• **Yazılı görev A**:
Yıldırım'ın konuşmasını "Yıldırım, bakanlığı döneminde" ifadesinden başlayıp "paranın olmadığını aktardı." ifadesi de dahil olmak üzere yeniden yazın; bu sırada "havacılıkta" yerine "ulaşımda" koyun.
• **Yazılı görev B**:
Yıldırım'ın konuşmasını bittiği yerden devam ettirin.

• **Alıntı metin**:
..............................
Başbakan Yıldırım, “Türkiye özel sektörle büyüdü. Türkiye’nin yılık 150 milyar dolar yatırımı var. Bunun yüzde 80’i özel sektör marifetiyle yapılıyor. Eskiden kapalı ekonomi vardı, her şey kamu eliyle yapılıyordu.” dedi.

Yatırımların gecikmesinin ekonomiye çok anlamlı bir katkısı olmadığı gibi bazen de verimsiz bir yatırıma dönüşebildiğini vurgulayan Yıldırım, bunun için yatırımı bizatihi devletin bütçesinden kamu eliyle yapmak yerine, kamunun bunun organizasyonunu yapması gerektiğini söyledi.

Yıldırım, bakanlığı döneminde havacılıkta model geliştirerek havalimanlarının alt yapısını yenilediklerini, bütçeden para ayırarak yapılması halinde bitirilmemiş olacağını çünkü o kadar ayıracak paranın olmadığını aktardı.

Maliye Bakanının önceliklere göre bütçeyi sıraladığını dile getiren Yıldırım, “Önce maaş ödemelerini yapıyor. Her şey durur, maaş durmaz. Aybaşı gelince memur maaşını bankada görmezse kimyası bozuluyor. Sonra sağlık harcamaları, daha sonra sosyal güvenlik harcamaları. Faiz ödemeleri, şunlar, bunlar hepsini alt alta yazıyor, bakıyor ki masraflar irattan fazla. Ne oldu? Açık. ‘Açık var kusura bakmayın yatırımlara para kalmadı’. Yatırımı da vatandaş bekliyor. Çünkü, siyaset yolla, suyla oluyor, yatırımla oluyor.” diye konuştu.

VATANDAŞ BİZE GÜVENDİ

Verilen sözlerin tutulmaması durumunda bir daha ki seçimde vatandaşın desteklemeyeceğini dile getiren Yıldırım, 15 yıl sözlerinin geride kalmadığını, verdikleri sözü yapa yapa bugünlere geldiklerini, vatandaşın da kendilerine güvendiğini dile getirdi.

Yıldırım, şöyle konuştu:

“8 tane seçim yapacaksın, her seferinde üzerine biraz daha koyacak vatandaş. 34 ile başladık, 50 ile iktidarımıza devam ediyoruz. 65. hükümet 100 günü geride bıraktı. Geçmiş 100 güne bakıyoruz. Vallahi başımıza gelmeyen kalmadı. Başımıza gelen pişmiş tavuğun başına gelmez. Ne biçim iş, hepsi bugünü mü beklemiş? Darbeciler de bizi beklemiş. İçeriden dışarıdan şer odakları onlar da var gücüyle yüklendi ama öyle bir millet var ki hepsinin canına okudu. 15 Temmuz, dünya tarihine altın harflerle geçti. Dünyanın hiçbir ülkesinde silaha karşı, uçağa karşı, tanka karşı, topa karşı bedeniyle, göğsüyle siper olarak darbeyi çökerten, darbecilere darbe yapan bir başka millet yok. Bu milletin adı Türk milleti ve bu milletle ne kadar övünsek o kadar az. Bir kez daha milletimiz asaletini göstermiştir. Cümle alem Türk milletinin bağımsızlık, istiklal aşkının ne demek olduğunu 15 Temmuz gecesi bütün dünyaya göstermiştir.”
..............................
• **Mevcut veriler**:
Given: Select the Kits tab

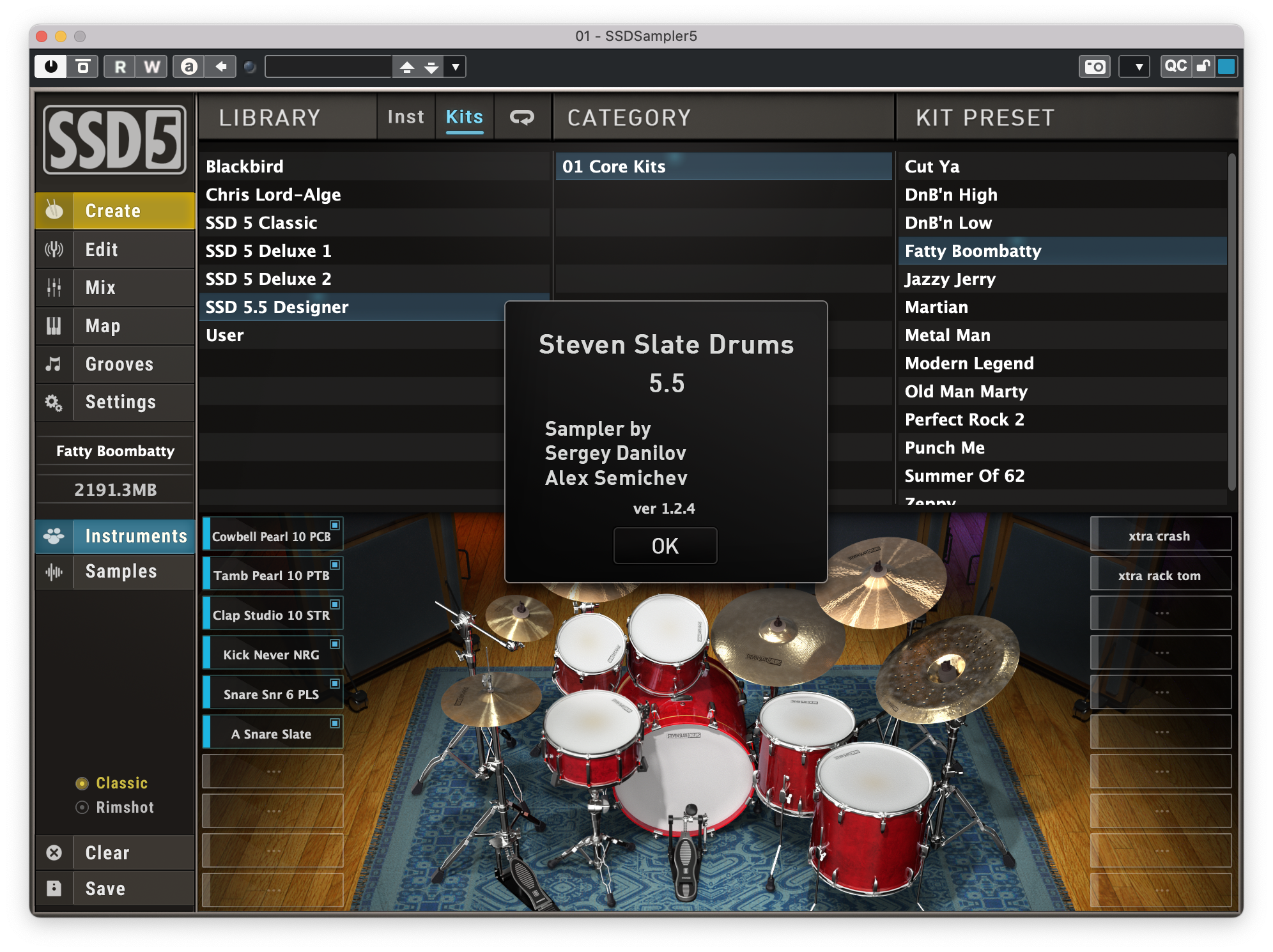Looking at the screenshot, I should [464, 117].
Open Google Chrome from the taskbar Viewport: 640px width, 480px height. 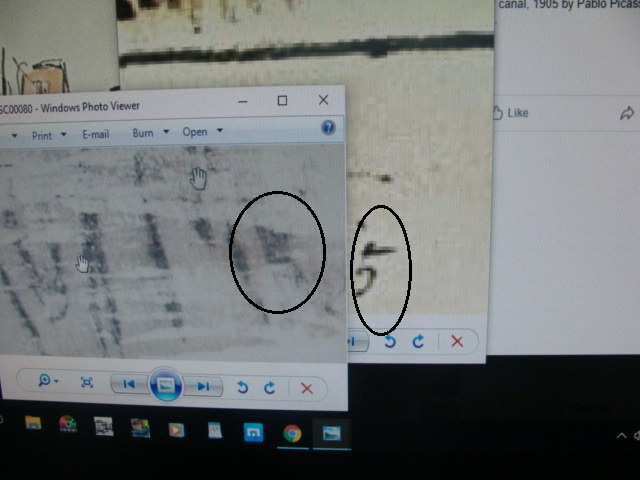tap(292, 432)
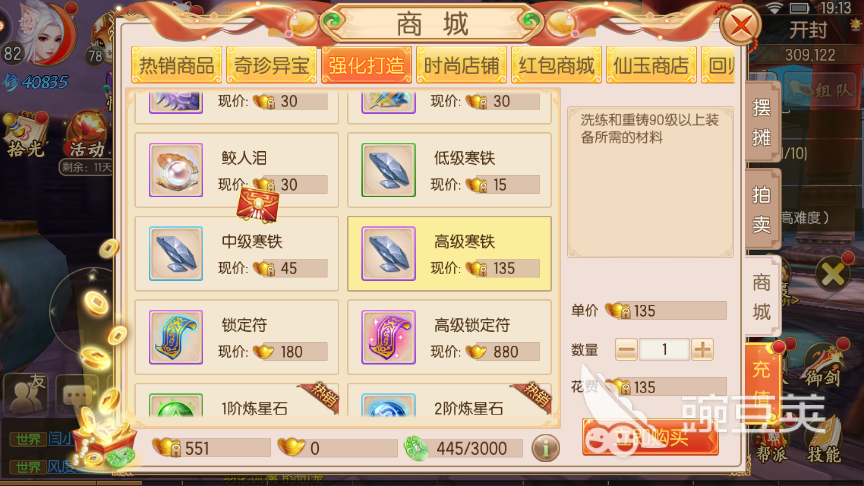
..............................
• **Görev çıktısı A**:
Yıldırım, bakanlığı döneminde ulaşımda model geliştirerek havalimanlarının alt yapısını yenilediklerini, bütçeden para ayırarak yapılması halinde bitirilmemiş olacağını çünkü o kadar ayıracak paranın olmadığını aktardı.

• **Görev çıktısı B**:
Yıldırım, “dost bilinen bir çok ülkenin şaşkınlık geçirdiğini, bir anlamda suç üstü yakalandıklarını” vurgulayarak, sonrasında durum yavaş yavaş anlaşılınca onların da “demokrasi, insan hakları gibi bir takım bilinen lafları tekrar etmeye başladıklarını”, Türkiye’ye gelerek gözleriyle gördüklerini ifade etti.

MİLLET EKONOMİYE DE AYAR VERDİ

Başbakan Yıldırım, şöyle devam etti:

“İşin şakası yok. Adam Meclisi bombalıyor. İnsanların üzerine ateş ediyor. Gözünü kırpmadan masum insanları şehit ediyor. Böylesine bir olayı yaşamış olmamıza rağmen, siz de içindesiniz gördünüz, Türkiye’de ekonomide, normal dalgalanmalar dışında hiçbir değişiklik olmadı. Brüksel’de bir havaalanı bombalandı 10 gün havaalanını açamadılar. Biz hemen ilk pazartesi bankalar açık, her şey tıkır tıkır çalışmaya başladı. Milletimiz darbecilere ayar vermekle kalmadı, ekonomiye de ayar verdi. 11 milyar dolar, tık diye parayı, dövizi bozdurup bankalara yatırdı. Yeter ki vatandaş sıkıntı çekmesin. Öyle bir asil millet arkamızda olduğu müddetçe biz hiç bahanenin arkasına sığınamayız. Daha güzel yapacağız.”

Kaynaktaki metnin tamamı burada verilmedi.